In short: For the range of "days since epoch" between DateTime.MinValue
and DateTime.MaxValue
we can replace % 7
with this method.
private static uint FastMod7(uint n)
{
Debug.Assert(n < 178_956_973);
return 613_566_757 * n >> 29;
}
If we implement this fast path in DayOfWeek2
, we can similarly to the talk, proof this works by simply enumerating all days between DateTime.MinValue
and DateTime.MaxValue
.
public DayOfWeek DayOfWeek2 => (DayOfWeek)FastMod7((uint)(UTicks / TimeSpan.TicksPerDay) + 1);
private static uint FastMod7(uint n)
{
Debug.Assert(n < 178_956_973);
return 613_566_757 * n >> 29;
}
for (var ticks = DateTime.MinValue.Ticks; ticks <= DateTime.MaxValue.Ticks; ticks += TimeSpan.TicksPerDay)
{
var d = new MyDateTime(ticks);
Debug.Assert(d.DayOfWeek == d.DayOfWeek2);
}
I tried micro benchmarking this and it shows a 5% improvement and a 14 B code size reduction.

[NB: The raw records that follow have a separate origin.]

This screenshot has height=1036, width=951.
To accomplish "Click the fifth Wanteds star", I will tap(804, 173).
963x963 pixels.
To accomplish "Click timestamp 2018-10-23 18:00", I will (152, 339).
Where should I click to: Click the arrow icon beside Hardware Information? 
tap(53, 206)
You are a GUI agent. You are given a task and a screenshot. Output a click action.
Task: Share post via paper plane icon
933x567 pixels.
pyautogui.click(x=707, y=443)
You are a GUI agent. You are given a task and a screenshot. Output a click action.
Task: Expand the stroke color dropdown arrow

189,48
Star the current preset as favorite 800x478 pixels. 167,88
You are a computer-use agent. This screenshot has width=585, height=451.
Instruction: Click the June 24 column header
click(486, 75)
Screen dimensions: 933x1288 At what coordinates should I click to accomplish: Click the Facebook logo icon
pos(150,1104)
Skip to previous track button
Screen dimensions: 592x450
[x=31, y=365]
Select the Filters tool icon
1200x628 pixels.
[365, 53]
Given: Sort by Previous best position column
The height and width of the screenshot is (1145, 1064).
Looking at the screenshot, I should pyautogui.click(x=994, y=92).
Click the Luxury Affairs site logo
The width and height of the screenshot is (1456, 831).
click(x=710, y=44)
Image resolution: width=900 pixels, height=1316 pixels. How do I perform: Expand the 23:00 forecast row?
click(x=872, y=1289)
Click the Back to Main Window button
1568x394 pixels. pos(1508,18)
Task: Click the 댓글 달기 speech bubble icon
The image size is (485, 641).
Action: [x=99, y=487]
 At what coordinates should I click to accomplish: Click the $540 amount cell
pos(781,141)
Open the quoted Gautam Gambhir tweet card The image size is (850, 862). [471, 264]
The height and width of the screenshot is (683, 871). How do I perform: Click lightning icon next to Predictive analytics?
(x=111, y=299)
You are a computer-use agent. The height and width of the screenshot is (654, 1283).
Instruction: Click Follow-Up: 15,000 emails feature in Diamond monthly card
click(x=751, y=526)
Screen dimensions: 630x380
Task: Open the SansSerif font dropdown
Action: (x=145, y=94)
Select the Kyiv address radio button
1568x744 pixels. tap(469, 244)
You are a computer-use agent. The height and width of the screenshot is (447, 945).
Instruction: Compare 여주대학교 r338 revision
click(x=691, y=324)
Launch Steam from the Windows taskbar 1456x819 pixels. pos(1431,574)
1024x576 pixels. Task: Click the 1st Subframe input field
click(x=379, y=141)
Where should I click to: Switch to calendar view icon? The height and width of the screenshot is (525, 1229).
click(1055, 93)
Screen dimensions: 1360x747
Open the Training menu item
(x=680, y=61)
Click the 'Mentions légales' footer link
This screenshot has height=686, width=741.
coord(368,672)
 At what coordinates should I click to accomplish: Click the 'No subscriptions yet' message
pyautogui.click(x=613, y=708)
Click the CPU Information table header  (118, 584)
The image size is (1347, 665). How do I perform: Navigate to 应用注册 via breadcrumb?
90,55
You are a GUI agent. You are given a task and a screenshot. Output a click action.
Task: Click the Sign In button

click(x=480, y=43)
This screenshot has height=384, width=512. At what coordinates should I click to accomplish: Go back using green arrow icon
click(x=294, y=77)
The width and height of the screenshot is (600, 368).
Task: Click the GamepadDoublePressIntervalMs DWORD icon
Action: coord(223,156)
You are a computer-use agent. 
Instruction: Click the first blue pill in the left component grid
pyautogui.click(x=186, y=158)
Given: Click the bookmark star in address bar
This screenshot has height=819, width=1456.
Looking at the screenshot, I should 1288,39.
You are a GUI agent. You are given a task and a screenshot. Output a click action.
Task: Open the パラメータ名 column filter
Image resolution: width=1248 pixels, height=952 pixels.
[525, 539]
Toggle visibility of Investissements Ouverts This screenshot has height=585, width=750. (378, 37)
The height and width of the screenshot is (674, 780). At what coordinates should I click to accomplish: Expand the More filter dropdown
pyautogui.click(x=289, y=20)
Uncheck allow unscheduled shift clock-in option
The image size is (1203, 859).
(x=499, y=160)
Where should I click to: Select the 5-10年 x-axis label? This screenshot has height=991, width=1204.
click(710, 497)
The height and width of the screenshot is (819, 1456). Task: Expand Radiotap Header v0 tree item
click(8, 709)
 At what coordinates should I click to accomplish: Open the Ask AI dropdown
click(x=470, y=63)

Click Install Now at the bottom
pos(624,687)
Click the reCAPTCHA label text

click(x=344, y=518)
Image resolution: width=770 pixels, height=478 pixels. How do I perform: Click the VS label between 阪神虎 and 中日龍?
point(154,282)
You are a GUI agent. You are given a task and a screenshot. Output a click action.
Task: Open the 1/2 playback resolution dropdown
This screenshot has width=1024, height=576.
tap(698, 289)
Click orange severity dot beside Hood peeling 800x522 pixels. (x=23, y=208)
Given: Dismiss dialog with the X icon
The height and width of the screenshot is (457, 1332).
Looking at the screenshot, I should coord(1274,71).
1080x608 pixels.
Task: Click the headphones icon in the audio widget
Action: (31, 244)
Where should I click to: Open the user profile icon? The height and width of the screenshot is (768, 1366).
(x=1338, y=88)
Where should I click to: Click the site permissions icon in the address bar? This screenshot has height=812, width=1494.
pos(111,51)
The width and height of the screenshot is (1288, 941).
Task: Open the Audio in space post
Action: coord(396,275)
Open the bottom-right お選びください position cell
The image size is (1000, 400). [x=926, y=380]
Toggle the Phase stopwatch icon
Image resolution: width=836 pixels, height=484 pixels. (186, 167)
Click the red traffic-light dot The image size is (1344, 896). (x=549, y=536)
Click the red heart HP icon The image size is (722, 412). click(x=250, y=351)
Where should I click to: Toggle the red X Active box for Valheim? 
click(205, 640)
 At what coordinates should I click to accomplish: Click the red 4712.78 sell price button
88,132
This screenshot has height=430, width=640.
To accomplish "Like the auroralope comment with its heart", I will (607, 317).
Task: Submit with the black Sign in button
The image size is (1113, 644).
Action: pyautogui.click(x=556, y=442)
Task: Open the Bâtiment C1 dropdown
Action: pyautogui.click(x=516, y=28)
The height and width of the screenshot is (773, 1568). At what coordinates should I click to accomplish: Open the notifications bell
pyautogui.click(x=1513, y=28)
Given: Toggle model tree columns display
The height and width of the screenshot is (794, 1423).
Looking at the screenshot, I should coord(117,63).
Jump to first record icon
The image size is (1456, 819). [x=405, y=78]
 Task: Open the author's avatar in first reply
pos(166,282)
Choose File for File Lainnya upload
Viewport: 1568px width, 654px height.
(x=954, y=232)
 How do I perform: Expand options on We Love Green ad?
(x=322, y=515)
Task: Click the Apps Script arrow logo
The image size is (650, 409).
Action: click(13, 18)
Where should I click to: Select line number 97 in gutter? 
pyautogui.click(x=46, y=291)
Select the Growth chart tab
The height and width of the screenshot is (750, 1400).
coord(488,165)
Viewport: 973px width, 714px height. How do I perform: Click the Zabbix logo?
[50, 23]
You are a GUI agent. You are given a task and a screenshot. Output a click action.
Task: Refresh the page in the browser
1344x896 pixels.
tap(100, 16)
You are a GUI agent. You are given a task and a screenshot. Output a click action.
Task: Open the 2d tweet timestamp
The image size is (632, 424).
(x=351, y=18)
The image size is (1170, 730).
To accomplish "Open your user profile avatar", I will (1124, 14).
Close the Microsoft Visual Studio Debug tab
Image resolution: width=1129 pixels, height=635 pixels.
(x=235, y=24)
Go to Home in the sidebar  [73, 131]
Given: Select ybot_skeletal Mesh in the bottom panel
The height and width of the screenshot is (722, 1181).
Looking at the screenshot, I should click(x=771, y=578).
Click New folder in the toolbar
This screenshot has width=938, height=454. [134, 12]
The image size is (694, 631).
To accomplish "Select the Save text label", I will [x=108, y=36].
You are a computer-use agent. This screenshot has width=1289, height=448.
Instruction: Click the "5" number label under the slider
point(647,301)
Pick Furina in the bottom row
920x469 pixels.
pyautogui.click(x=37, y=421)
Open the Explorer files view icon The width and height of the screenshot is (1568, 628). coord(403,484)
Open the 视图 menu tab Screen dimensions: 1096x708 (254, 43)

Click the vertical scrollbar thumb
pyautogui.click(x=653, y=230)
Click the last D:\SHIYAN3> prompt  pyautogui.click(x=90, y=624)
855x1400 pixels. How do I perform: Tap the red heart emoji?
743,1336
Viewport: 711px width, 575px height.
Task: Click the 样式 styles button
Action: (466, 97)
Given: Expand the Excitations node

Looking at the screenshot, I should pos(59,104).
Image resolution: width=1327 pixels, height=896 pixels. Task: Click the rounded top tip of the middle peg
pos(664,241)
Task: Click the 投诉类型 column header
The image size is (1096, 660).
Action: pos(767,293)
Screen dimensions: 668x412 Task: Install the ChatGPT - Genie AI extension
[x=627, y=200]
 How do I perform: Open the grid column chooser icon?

BenchmarkDotNet v0.14.1-nightly.20250503.223, Windows 11 (10.0.26100.3775)
Unknown processor
.NET SDK 10.0.100-preview.3.25201.16
[Host] : .NET 10.0.0 (10.0.25.17105), X64 RyuJIT AVX-512F+CD+BW+DQ+VL+VBMI
DefaultJob : .NET 10.0.0 (10.0.25.17105), X64 RyuJIT AVX-512F+CD+BW+DQ+VL+VBMI
Method | Mean | Error | StdDev | Ratio | RatioSD | Code Size |
---|---|---|---|---|---|---|
DayOfWeek | 0.2111 ns | 0.0015 ns | 0.0013 ns | 1.00 | 0.01 | 63 B |
DayOfWeek2 | 0.2010 ns | 0.0039 ns | 0.0035 ns | 0.95 | 0.02 | 49 B |
asm
.NET 10.0.0 (10.0.25.17105), X64 RyuJIT AVX-512F+CD+BW+DQ+VL+VBMI
; WeekDayBenchmark0.DayOfWeek()
mov rdx,[rcx+8]
mov rax,3FFFFFFFFFFFFFFF
and rdx,rax
mov rcx,28B8FFC778816079
mov rax,rdx
mul rcx
shr rdx,25
lea ecx,[rdx+1]
mov rdx,2492492492492493
mov eax,ecx
mul rdx
imul eax,edx,7
sub ecx,eax
mov eax,ecx
ret
; Total bytes of code 63
.NET 10.0.0 (10.0.25.17105), X64 RyuJIT AVX-512F+CD+BW+DQ+VL+VBMI
; WeekDayBenchmark0.DayOfWeek2()
mov rdx,[rcx+8]
mov rax,3FFFFFFFFFFFFFFF
and rdx,rax
mov rcx,28B8FFC778816079
mov rax,rdx
mul rcx
shr rdx,25
inc edx
imul eax,edx,24924925
shr eax,1D
ret
; Total bytes of code 49
Benchmark code
using BenchmarkDotNet.Attributes;
using BenchmarkDotNet.Running;
using System.Diagnostics;
using System;
BenchmarkRunner.Run<WeekDayBenchmark>();
[DisassemblyDiagnoser]
public class WeekDayBenchmark
{
public MyDateTime MyDateTime0 { get; set; }
[GlobalSetup]
public void GlobalSetup()
{
MyDateTime0 = new MyDateTime(DateTime.MaxValue.Ticks);
}
[Benchmark(Baseline = true)]
public DayOfWeek DayOfWeek() => MyDateTime0.DayOfWeek;
[Benchmark]
public DayOfWeek DayOfWeek2() => MyDateTime0.DayOfWeek2;
}
public readonly partial struct MyDateTime
{
private const ulong TicksMask = 0x3FFFFFFFFFFFFFFF;
internal readonly ulong _dateData;
public MyDateTime(long ticks)
{
_dateData = (ulong)ticks;
}
private ulong UTicks => _dateData & TicksMask;
public DayOfWeek DayOfWeek => (DayOfWeek)(((uint)(UTicks / TimeSpan.TicksPerDay) + 1) % 7);
public DayOfWeek DayOfWeek2 => (DayOfWeek)FastMod7((uint)(UTicks / TimeSpan.TicksPerDay) + 1);
private static uint FastMod7(uint n)
{
Debug.Assert(n < 178_956_973);
return 613_566_757 * n >> 29;
}
}
Is this something that would be worth pursuing in the BCL or is it either not worth the complexity, should be handled by the JIT or something else?